Supporting the Arts in Western Massachusetts and Beyond

July 24, 2019

REVIEW: Tanglewood, Elgar/Puts/Gershwin/Stravinsky

Tanglewood, Lenox, MA
July 20-21, 2019
by Michael J. Moran

The energizing presence of the BSO’s young Music Director brings a special excitement to Tanglewood, especially when he’s joined by world-class vocal and instrumental soloists. All this and a major world premiere made for two memorable concerts this past weekend.

Andris Nelsons
On Saturday evening Andris Nelsons opened his program with a glowing account of Elgar’s masterful 1899 “Enigma” Variations on an Original Theme, which put the composer on the musical map at age 42. With varied tempos and virtuosic orchestrations, its fourteen variations suggest how different acquaintances of Elgar, from his wife to his publisher, might have played the theme. The BSO and their conductor probed its emotional depths with polish and conviction. 

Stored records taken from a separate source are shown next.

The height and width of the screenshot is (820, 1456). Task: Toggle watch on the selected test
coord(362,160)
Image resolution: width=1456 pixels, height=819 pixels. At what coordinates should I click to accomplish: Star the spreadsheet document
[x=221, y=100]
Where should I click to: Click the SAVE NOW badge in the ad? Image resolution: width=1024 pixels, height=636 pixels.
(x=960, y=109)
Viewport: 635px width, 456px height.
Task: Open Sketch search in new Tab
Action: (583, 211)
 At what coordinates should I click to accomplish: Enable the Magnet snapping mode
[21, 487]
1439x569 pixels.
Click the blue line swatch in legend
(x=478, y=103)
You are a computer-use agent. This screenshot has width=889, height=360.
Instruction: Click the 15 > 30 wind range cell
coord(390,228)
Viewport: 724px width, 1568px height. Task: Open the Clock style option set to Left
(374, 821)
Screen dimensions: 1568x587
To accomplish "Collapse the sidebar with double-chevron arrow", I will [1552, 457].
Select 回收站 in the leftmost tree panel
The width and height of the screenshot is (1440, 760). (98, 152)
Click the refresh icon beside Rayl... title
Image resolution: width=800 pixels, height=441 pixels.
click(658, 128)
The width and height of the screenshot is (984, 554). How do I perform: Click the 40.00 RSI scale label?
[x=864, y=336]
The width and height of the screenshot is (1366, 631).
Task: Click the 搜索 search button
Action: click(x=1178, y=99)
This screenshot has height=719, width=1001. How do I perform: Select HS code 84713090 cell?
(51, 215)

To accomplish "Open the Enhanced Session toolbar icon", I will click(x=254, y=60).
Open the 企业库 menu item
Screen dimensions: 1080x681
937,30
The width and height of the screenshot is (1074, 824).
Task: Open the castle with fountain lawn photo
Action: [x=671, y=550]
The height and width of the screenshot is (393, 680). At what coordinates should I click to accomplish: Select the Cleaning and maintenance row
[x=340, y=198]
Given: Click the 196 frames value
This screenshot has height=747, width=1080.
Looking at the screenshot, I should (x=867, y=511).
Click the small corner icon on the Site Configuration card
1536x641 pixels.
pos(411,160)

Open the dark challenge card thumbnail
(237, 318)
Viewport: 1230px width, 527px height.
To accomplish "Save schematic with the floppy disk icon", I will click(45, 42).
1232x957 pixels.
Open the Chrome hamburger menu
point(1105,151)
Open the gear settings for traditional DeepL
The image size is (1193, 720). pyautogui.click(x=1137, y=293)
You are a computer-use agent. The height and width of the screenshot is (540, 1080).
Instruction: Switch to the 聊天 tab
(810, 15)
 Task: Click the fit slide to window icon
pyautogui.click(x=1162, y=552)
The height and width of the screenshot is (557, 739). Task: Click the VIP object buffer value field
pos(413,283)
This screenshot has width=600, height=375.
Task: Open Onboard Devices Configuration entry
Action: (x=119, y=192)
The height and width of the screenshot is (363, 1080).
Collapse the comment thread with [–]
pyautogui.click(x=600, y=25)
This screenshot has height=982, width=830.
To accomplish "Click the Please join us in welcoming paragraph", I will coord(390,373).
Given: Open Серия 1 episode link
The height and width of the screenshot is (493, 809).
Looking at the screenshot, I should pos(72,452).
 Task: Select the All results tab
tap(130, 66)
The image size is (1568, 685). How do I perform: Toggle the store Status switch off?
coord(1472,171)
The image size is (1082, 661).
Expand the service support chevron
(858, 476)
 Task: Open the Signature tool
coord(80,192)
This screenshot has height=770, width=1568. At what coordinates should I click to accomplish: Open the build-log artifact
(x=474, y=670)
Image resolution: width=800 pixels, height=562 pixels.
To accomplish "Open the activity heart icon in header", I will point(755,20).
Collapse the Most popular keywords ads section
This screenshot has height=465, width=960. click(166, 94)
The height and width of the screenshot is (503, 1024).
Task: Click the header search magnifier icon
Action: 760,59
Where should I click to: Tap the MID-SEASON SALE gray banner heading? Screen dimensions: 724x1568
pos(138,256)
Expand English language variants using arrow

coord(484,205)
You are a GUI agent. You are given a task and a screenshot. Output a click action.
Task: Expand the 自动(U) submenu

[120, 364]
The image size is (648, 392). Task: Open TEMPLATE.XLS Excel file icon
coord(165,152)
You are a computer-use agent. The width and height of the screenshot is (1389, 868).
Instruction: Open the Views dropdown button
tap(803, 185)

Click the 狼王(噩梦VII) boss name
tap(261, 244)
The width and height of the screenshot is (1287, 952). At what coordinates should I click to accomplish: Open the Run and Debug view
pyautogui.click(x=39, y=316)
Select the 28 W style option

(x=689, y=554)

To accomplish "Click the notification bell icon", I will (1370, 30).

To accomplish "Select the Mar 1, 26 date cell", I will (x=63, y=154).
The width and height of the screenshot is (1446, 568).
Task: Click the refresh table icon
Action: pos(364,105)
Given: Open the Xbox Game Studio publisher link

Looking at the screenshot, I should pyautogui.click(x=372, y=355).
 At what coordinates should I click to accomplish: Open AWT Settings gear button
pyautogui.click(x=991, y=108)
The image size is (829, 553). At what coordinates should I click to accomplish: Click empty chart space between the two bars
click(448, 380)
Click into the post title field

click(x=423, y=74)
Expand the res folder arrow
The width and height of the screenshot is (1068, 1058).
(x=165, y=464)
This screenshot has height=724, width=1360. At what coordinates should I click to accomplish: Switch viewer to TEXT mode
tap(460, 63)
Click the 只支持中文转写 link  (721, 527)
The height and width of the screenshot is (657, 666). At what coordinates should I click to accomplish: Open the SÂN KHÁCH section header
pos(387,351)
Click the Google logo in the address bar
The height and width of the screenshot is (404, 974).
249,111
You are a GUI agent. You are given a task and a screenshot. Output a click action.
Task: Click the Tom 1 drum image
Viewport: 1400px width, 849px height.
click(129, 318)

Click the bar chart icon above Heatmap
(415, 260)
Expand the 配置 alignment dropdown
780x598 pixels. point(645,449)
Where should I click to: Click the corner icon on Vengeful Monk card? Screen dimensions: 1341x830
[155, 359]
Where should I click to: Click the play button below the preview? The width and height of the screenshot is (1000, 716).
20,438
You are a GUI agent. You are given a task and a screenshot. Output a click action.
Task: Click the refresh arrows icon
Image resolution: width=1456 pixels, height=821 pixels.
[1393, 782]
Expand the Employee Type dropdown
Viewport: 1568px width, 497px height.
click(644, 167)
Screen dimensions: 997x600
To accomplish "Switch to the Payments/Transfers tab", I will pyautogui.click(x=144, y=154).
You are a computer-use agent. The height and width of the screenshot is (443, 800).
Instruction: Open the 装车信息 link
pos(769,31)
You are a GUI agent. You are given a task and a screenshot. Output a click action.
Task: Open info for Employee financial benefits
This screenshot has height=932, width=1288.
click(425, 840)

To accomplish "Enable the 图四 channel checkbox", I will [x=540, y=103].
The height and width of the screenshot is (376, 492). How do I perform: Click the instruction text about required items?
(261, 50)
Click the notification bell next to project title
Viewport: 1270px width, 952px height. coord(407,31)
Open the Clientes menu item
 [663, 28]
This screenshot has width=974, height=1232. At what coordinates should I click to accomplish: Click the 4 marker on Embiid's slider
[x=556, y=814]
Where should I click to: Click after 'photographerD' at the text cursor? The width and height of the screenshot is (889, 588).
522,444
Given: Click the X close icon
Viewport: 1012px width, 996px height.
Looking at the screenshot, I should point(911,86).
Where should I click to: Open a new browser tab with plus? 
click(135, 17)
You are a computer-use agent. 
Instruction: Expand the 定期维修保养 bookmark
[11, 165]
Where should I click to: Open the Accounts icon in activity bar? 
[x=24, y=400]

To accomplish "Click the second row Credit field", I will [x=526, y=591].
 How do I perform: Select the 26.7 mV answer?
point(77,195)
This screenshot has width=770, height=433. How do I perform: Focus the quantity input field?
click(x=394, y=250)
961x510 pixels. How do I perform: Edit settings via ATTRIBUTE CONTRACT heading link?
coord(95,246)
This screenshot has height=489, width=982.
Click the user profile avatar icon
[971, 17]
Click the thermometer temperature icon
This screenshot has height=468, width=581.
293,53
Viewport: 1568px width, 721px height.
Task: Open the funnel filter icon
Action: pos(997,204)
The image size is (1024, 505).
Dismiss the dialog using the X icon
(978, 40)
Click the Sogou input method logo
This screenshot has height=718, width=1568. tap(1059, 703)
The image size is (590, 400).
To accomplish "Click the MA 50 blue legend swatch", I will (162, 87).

Intermission was followed by the world premiere of “The Brightness of Light,” a cycle of twelve songs for soprano, baritone, and orchestra by Missouri-born composer Kevin Puts, whose first opera, “Silent Night,” won the 2012 Pulitzer Prize. The text is drawn from letters between the American painter Georgia O’Keefe and her mentor-lover-husband, German-born photographer and gallerist Alfred Stieglitz, 23 years her senior. Their complex, shifting relationship, in which she gradually assumes the upper hand, is movingly conveyed by the colorful and evocative score.

Renee Fleming
Renee Fleming was radiant and vulnerable as O’Keefe, while Rod Gilfry was alternately avuncular and anguished as Stieglitz. Video projections by Wendall K. Harrington of works by both artists and their handwritten letters added powerful atmosphere. James Darrah staged and directed the presentation with sensitivity. Nelsons led a mesmerizing performance of a piece that should be widely heard. 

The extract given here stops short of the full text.